British Airways, Air France-KLM, Lufthansa all lose as markets turn sour. Aer Lingus cuts back
British Airways (-5.6%), Air France-KLM (-5.2%) and Lufthansa (-2.2%) all headed downwards as Europe's stock exchanges had a sour start to the week. Air Berlin (-5.5%), which last week announced a stock dilution was also a heavy loser, as was Aer Lingus (-4.7% - see below).
Most European bourses were down around 2-3% and if the airline sector's performance on Monday is any indication, airline shares could be in for a battering, if negative market sentiment persists more than a couple of days.
The falls were accompanied by a drop in oil prices (as the US dollar rose), but this did not compensate for the general malaise. Oil industry indications are that a USD70 minimum benchmark is considered necessary to encourage higher levels of production - even though stocks are already high.
For daily updates on American aviation stock prices and a complete wrap of the day's breaking news, sign up now for a complimentary subscription to America Airline Daily.
Europe selected airlines daily share price movements (% change): 15-Jun-09
Aer Lingus cutbacks signal another round of change - but Gatwick to expand
The Irish flag carrier announced on Friday that it was to reduce long-haul capacity by 25% in the winter season, as well as cutting back on short haul, reducing its Dublin based fleet from 24 to 22 aircraft and making further staff adjustments, including unpaid leave for flight crew.
The low key announcement, from one of the industry's least media friendly airlines, appears to constitute a new overhaul of the airline, as, according to the statement, "We are looking at the whole operation of Aer Lingus and we are starting off with the winter schedule."
The decision comes as "yields have been declining in exceptionally poor market conditions,". In 1Q2009, Aer Lingus' yields on long-haul routes fell by 19%.
Reducing services, while clearly necessary to stem losses, will do little to garner popular support for the airline, as services to Shannon do much to support the tourist trade. Reducing US links will be unpopular, regardless of the economic justification.

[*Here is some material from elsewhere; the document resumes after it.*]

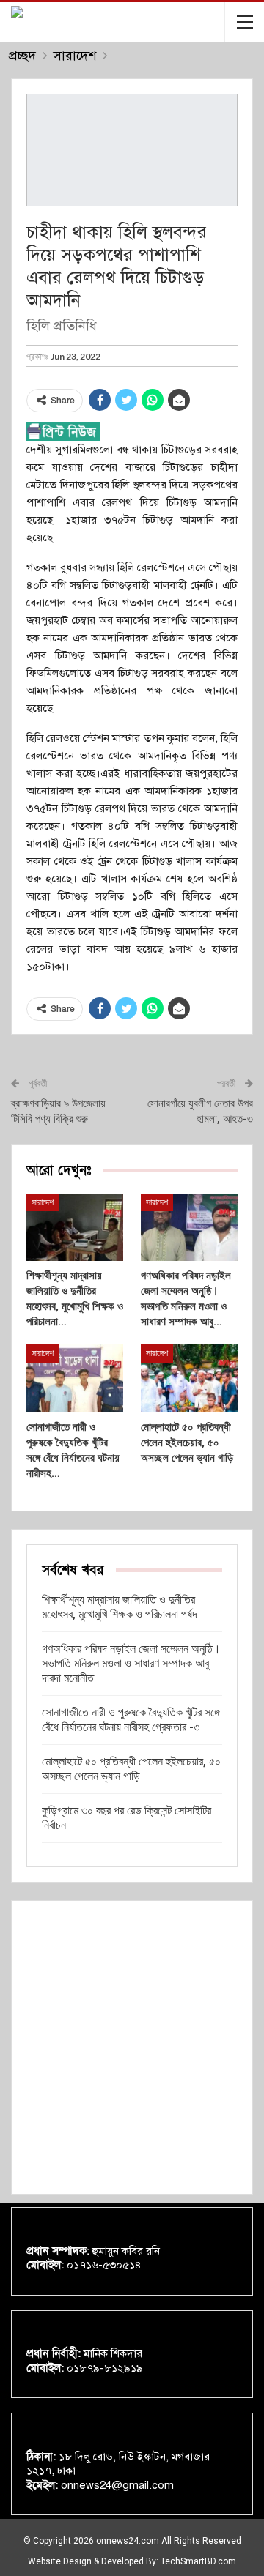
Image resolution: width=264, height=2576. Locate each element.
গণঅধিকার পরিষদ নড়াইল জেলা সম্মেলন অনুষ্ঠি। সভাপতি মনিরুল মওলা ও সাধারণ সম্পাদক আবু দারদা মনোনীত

And Ireland's largest union, the Services, Industrial, Professional and Technical Union (SIPTU), described the US route cutbacks as "madness" and Ryanair was also quick to comment, with media spokesman Stephen McNamara noting that "Ryanair regrets the cut backs at Aer Lingus as they represent a step backwards not forwards. Today's announcement highlights the mistake the board and the government made when they rejected Ryanair's January offer which promised to double the Aer Lingus fleet to over 60 aircraft, thereby creating 1,000 new jobs."
The Irish economy is leaking badly and Aer Lingus' announcement earlier last week that it was to expand its new Gatwick operation will not go down well at home. Gatwick was launched as the carrier's first international base outside Ireland in Apr-2009. Six new destinations, Bucharest, Eindhoven, Tenerife, Lanzarote, Warsaw and Vilnius will be added to the current schedule for the winter season, while Nice is being dropped.